#### DATA EXCERPTS ####
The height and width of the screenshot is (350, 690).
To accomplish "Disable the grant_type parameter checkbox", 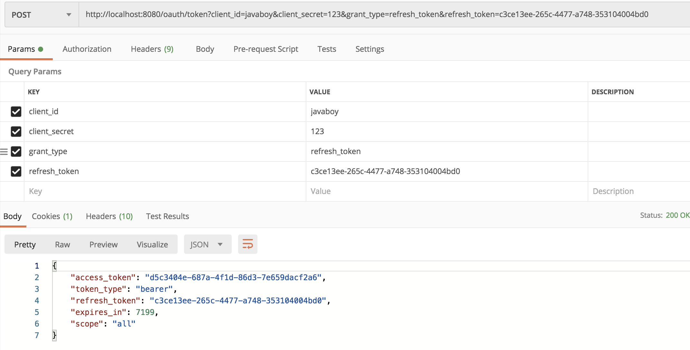I will point(16,152).
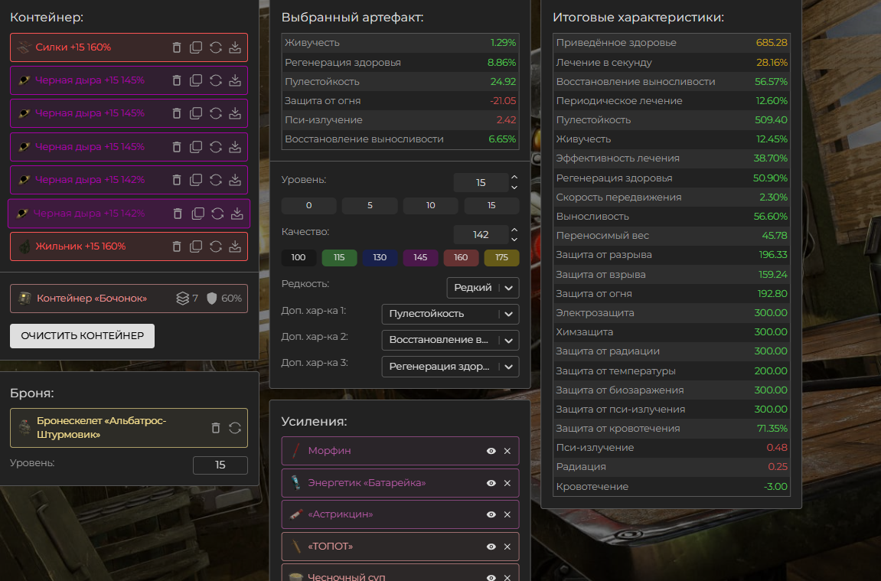Choose the purple 145 quality swatch
Viewport: 881px width, 581px height.
420,258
####
• [WRITTEN REQUEST]: List every line from the rows above that contains the string "width". Case counts.

• [EXPECTED ANSWER]:
The height and width of the screenshot is (350, 690).
Viewport: 881px width, 581px height.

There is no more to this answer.